* **Task to carry out**
The result should be every line in the data below that carries the string "will".

(Supplied material)

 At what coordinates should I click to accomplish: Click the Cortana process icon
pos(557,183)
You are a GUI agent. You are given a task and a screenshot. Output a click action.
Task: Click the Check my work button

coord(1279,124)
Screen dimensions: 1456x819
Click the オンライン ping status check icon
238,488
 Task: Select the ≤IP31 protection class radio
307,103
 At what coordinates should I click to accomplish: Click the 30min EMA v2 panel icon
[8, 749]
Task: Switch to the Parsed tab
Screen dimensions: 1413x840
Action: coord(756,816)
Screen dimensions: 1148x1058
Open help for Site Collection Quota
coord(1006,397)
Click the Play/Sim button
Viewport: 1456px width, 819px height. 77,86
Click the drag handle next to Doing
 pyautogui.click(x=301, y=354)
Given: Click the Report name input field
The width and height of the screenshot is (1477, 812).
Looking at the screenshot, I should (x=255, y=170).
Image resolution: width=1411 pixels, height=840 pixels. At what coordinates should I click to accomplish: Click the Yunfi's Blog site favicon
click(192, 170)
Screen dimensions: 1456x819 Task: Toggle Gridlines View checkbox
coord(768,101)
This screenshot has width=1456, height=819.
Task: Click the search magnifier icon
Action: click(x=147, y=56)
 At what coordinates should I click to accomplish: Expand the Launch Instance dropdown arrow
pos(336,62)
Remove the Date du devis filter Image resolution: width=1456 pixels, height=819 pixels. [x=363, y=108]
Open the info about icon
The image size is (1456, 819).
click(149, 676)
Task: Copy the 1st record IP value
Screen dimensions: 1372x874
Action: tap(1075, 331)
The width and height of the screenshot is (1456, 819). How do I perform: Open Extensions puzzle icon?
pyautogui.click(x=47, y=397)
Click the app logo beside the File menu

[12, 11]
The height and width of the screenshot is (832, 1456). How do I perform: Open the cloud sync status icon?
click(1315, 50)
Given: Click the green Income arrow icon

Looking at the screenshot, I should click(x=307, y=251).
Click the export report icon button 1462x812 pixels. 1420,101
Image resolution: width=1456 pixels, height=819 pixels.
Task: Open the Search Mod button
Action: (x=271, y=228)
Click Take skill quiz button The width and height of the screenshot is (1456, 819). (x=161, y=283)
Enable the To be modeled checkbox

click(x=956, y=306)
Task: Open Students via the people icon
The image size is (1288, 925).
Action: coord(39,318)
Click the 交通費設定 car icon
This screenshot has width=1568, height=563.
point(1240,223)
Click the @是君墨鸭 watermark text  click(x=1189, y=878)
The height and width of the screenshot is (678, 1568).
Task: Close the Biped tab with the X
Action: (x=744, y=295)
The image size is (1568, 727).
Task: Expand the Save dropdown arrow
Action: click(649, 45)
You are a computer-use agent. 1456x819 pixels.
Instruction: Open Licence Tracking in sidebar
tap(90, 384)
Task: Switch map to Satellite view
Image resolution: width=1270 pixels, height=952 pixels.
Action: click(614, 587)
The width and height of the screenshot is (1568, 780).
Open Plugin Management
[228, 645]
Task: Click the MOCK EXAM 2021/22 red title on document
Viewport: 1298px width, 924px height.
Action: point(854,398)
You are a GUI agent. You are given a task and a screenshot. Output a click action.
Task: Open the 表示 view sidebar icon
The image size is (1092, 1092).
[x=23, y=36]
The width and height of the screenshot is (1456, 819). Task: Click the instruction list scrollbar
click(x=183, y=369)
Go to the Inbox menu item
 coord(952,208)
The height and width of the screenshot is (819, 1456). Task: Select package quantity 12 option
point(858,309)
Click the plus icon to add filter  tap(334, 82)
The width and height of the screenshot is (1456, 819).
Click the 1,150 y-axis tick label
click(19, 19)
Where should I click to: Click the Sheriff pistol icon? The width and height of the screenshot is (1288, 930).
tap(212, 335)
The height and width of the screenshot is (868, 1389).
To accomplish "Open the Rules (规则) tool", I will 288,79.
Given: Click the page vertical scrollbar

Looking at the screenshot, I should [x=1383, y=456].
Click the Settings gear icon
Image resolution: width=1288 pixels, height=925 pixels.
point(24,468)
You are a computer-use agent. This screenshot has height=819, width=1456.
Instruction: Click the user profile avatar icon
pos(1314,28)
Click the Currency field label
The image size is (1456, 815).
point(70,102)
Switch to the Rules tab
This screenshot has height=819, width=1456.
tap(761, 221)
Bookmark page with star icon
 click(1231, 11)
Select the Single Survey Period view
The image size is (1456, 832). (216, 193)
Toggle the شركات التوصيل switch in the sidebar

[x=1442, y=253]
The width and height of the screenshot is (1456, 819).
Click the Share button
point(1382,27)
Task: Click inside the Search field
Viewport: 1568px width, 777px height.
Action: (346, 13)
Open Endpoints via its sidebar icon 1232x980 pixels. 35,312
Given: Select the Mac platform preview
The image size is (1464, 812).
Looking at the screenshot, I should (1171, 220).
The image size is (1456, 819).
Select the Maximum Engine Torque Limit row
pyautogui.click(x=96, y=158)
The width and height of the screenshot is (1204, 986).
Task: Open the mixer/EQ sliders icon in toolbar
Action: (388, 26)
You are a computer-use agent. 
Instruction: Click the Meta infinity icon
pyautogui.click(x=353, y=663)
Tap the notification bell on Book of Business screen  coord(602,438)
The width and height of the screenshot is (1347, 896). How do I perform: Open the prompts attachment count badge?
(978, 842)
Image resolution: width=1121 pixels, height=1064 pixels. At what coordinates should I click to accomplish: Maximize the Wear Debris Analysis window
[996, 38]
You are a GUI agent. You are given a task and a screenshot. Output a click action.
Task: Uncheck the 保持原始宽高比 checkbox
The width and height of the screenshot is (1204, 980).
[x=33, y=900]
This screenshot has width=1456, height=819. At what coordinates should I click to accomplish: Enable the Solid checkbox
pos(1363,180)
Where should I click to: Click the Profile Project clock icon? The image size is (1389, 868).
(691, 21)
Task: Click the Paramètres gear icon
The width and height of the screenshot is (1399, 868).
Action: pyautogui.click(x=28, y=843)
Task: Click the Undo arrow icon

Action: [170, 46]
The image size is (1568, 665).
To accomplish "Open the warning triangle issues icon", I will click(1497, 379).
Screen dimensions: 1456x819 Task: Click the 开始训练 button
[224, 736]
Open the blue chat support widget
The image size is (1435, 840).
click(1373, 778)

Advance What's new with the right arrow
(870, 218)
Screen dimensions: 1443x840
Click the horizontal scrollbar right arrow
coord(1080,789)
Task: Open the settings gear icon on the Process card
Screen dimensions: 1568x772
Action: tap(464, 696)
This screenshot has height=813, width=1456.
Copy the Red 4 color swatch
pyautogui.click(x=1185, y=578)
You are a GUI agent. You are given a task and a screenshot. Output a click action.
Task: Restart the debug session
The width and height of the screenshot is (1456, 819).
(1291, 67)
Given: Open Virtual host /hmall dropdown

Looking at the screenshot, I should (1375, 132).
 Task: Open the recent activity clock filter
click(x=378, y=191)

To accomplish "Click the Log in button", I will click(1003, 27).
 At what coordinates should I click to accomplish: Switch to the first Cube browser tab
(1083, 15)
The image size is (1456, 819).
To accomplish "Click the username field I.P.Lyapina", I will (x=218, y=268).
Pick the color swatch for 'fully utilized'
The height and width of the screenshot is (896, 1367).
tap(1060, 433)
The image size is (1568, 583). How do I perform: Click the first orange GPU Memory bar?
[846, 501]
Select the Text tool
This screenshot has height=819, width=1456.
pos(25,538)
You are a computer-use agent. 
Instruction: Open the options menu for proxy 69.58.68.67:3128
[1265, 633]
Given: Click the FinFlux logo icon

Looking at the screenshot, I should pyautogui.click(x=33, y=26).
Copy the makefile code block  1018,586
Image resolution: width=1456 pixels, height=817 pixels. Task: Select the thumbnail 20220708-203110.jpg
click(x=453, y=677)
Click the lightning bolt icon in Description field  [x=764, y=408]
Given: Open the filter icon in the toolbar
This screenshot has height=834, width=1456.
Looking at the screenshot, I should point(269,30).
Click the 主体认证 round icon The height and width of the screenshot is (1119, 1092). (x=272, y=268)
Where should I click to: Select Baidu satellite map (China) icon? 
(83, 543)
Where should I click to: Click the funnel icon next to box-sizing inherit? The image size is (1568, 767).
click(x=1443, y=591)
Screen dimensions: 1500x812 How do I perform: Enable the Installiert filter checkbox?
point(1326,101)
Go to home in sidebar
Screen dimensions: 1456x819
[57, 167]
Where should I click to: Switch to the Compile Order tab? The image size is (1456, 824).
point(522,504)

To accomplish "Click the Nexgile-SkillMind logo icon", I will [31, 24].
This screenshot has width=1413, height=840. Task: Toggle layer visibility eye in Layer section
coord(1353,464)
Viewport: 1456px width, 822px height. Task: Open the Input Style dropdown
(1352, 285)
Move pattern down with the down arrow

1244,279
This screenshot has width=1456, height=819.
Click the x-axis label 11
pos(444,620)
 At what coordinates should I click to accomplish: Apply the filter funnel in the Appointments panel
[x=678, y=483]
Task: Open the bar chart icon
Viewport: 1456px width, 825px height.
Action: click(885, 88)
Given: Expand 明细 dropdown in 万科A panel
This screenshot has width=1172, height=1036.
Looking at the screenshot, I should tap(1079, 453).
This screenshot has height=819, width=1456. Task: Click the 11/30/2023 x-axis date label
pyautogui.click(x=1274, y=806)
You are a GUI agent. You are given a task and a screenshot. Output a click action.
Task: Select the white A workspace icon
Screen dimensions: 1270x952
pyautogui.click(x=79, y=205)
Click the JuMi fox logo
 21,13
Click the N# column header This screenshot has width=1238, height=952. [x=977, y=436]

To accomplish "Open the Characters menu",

(End Supplied material)

* **Exercise solution**
To accomplish "Open the Rules (规则) tool", I will 288,79.
To accomplish "Open the warning triangle issues icon", I will click(1497, 379).
To accomplish "Click the Log in button", I will click(1003, 27).
To accomplish "Click the username field I.P.Lyapina", I will (x=218, y=268).
To accomplish "Click the Nexgile-SkillMind logo icon", I will [31, 24].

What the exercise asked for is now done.